Trying to answer the troubling questions about how the BP Oil Disaster was allowed to happen keeps turning up the same catastrophic mixture of lies, mismanagement, corner cutting, and recklessness. It’s clear now that the oil companies know how to get oil from deep underwater, but have no idea how to prevent or stop a disaster with any reliability.

How could we have given companies with such inherently destructive practices access to priceless public property, when they had no ability to care for it? Who let them do this?

The Department of Energy’s Minerals Management Service (MMS), particularly under George Bush, was the center of this corrupt permissiveness. Inspectors on drugs, revolving door deals for staff, prostitutes, and chronic understaffing. The accounts are a like a horror show, almost as bad as the destruction to our Gulf that BP is inflicting.
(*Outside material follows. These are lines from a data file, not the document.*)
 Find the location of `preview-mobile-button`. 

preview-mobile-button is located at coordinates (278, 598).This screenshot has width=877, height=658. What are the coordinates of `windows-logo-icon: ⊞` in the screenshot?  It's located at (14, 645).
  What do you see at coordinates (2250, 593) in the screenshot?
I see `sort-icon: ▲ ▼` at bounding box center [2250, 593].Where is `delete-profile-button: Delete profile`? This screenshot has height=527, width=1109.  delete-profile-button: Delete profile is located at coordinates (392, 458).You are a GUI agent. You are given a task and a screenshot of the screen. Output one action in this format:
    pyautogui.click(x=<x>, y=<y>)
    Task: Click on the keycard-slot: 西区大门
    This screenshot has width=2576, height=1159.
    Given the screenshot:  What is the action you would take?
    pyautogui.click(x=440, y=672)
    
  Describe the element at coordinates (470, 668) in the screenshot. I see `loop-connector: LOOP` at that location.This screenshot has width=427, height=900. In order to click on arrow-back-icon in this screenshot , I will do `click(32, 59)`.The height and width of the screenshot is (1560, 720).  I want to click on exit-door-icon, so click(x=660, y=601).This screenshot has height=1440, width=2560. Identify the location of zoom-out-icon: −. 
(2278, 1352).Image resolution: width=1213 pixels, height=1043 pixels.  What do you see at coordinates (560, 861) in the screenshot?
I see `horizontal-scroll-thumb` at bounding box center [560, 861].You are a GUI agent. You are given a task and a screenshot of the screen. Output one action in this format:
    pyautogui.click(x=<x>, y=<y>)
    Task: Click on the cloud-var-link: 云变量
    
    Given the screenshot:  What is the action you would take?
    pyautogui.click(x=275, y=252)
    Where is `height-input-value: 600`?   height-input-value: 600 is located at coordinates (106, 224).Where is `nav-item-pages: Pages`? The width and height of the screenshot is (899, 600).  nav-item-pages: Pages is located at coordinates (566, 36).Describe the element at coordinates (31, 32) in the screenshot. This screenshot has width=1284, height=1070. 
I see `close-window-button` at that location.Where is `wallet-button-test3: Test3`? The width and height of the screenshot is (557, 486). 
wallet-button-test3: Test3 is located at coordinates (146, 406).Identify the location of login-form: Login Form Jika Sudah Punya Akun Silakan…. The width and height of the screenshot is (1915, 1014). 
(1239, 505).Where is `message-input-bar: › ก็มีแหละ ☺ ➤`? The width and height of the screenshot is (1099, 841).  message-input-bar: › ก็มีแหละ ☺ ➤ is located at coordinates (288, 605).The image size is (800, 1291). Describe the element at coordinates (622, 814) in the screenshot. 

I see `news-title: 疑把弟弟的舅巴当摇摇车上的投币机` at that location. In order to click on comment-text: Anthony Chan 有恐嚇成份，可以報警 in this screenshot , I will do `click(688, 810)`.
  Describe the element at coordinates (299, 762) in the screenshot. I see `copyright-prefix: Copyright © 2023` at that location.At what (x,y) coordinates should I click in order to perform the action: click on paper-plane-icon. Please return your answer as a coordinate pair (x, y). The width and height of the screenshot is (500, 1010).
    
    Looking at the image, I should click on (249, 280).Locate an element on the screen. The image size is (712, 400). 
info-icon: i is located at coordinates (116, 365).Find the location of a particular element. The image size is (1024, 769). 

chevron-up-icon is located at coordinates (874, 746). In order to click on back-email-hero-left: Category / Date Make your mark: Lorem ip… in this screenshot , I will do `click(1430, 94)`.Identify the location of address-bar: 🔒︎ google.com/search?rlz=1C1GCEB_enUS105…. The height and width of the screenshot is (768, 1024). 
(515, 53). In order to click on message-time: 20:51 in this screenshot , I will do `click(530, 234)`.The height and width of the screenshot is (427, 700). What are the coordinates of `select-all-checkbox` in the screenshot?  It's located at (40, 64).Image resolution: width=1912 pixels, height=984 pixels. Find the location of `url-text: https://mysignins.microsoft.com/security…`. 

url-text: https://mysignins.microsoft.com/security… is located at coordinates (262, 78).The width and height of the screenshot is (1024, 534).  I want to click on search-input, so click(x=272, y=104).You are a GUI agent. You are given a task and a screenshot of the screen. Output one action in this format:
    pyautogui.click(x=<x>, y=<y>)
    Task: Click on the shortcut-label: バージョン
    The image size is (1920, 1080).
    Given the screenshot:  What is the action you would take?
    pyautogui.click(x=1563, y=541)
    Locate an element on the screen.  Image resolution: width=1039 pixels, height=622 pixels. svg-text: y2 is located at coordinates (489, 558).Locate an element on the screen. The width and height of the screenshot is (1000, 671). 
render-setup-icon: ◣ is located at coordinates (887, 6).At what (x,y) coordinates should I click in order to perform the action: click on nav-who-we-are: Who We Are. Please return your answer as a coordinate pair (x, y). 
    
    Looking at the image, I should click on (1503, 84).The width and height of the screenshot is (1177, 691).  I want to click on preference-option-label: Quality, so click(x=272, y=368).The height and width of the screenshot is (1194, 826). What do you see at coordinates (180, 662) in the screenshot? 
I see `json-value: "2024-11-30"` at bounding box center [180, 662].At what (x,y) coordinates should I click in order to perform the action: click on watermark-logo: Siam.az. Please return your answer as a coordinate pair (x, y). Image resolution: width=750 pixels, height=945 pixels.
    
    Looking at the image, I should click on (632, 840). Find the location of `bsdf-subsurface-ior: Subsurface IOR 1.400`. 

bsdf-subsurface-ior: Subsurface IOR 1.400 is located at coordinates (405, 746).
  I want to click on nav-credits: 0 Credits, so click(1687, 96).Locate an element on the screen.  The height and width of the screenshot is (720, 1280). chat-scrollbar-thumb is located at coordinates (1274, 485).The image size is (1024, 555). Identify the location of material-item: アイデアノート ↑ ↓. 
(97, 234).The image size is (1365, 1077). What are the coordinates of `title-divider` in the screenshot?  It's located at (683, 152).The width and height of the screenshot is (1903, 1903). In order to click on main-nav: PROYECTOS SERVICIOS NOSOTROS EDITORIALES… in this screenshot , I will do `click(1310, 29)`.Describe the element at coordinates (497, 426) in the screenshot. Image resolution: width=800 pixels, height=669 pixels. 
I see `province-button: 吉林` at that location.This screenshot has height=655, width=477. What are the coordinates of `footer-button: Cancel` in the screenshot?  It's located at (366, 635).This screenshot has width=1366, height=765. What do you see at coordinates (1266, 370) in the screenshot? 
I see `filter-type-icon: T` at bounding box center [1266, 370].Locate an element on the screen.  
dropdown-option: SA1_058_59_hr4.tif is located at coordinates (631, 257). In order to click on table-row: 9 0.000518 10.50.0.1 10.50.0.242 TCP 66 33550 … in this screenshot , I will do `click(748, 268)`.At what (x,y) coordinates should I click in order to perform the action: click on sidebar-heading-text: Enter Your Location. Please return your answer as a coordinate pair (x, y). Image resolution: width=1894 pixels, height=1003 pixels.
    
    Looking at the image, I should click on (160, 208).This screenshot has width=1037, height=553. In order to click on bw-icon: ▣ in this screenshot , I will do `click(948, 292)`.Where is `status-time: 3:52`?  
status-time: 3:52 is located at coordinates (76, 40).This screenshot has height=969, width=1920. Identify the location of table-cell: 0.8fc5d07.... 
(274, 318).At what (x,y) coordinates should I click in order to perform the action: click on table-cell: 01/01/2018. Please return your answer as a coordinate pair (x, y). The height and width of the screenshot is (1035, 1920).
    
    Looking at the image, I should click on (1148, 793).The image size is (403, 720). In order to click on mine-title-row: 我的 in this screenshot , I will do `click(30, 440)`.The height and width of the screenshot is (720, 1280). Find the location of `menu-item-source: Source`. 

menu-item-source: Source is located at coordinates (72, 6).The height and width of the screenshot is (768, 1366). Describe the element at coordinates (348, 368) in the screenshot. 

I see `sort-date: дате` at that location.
As Rolling Stone Magazine reports, the deals birthed in those unholy alliances include oil executives giving MMS managers cash and gifts in exchange for pushing through risky offshore leases, turning a blind eye to suspect environmental reviews, and allowing oil execs to write their own inspection reports.

Candidate Obama promised to reign in the corruption at MMS. Once elected, however, his actions proved slow, ineffective and (in some cases) downright counterproductive.

Secretary of Energy Ken Salazar, the “new sheriff in town,” failed in his promises to enforce higher standards and accountability – even as he raised offshore drilling to record levels.

Earlier this month, President Obama appointed Michael Bromwich as the new director of MMS. Seeking to go even further in its attempts at reform, the administration announced yesterday it had renamed the entire agency.

Bromwich will now head up the Bureau of Ocean Energy, Management, Regulation and Enforcement, or BOE.

The former MMS website declared the agency’s mission was “to manage the ocean energy and mineral resources … to enhance public and trust benefits, promote responsible use, and realize fair value.”

To help him with his new responsibilities, Scaling Green has created our Top Five Recommendations for bringing BOE into the 21st century – a century of transparency and accountability

  1. Make lobbyists of regulated industries log their interactions with BOE staff online.
  2. Have communications with industry people by BOE staff be accessible through the Freedom of Information Act.
  3. Videotape all inspections in their entirety – and post them online.
  4. Make key data public, including environmental and safety inspection reports.
  5. Pass the Amendment to the Restoring American Financial Stability Act, which would require all oil, gas, and mining companies to register with the US Securities and Exchange Commission and report how much they pay governments for access to their natural resources. This act was passed by the Senate in May and is now being reconciled in the House.

We know what the Decades of Deregulation and Denial have wrought.

We are now at the beginning of what we call the Decade of Decision – the moment to act is here and now.